Guide · improve
How to improve your typing speed
Getting faster isn't about typing harder — it's about removing the few specific things slowing you down. Here's what actually moves the number.
1. Touch-type, eyes off the keys
If you still glance down, that's your ceiling. Keep your fingers on the home row and trust muscle memory; it feels slower for a week, then much faster.
2. Accuracy before speed
Every mistype costs a backspace and a retype. Slow down just enough to hit 95%+ accuracy — your effective speed goes up.
3. Drill your weak keys
Most of your errors come from a handful of keys. Pulse finds them — its keyboard heatmap tints your worst keys red — and its Practice mode drills exactly those.
4. Measure the real thing
Take a typing test for a baseline, but track your everyday speed with Pulse to see real progress across the apps you actually use.
Why most people plateau
The usual advice — type more, take more tests — stops working once you can already touch-type. Raw volume reinforces the habits you already have, good and bad alike. Progress comes from finding the specific friction and removing it, which means you first need to see it. A map of which fingers do the work does that: it shows where your hands actually struggle, not where a generic lesson assumes you do.

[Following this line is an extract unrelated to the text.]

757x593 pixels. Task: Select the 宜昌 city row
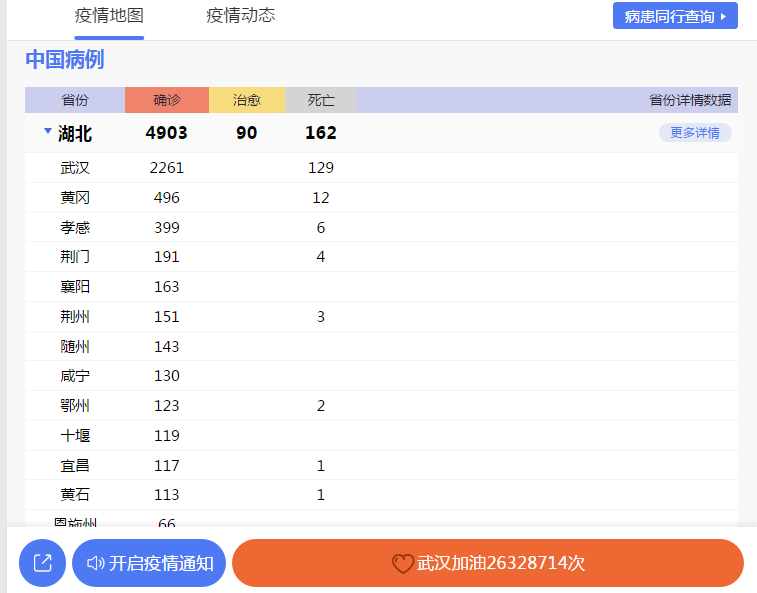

The cheapest speed you'll ever recover is hiding in your error rate. A single key you miss 8% of the time, struck thousands of times a week, drags every paragraph down through backspaces you barely notice. Drill that one key in focused practice and the gain compounds across everything you write — far more than shaving a few milliseconds off keys you already hit cleanly.
Then measure honestly. Test scores flatter you because the prompts are easy and the words are common. Your real numbers — across email, code, chat, the work you do all day — are the ones that move slowly and mean something. Watch those, not a one-minute sprint, and you'll know whether a change actually stuck.
Frequently asked.
How long does it take to type faster?
With deliberate practice on your weak keys, most people gain 10–20 WPM over a few weeks. Consistency beats marathon sessions — a few focused minutes daily is enough.
Should I focus on speed or accuracy?
Accuracy first. Speed built on errors collapses under backspaces. Lock in 95%+ accuracy, then let speed rise naturally.
Why is my test score higher than my everyday speed?
A test feeds you common words on a clean prompt. Real work has names, code, punctuation and thinking pauses, so everyday WPM runs lower — and that gap is the number worth closing.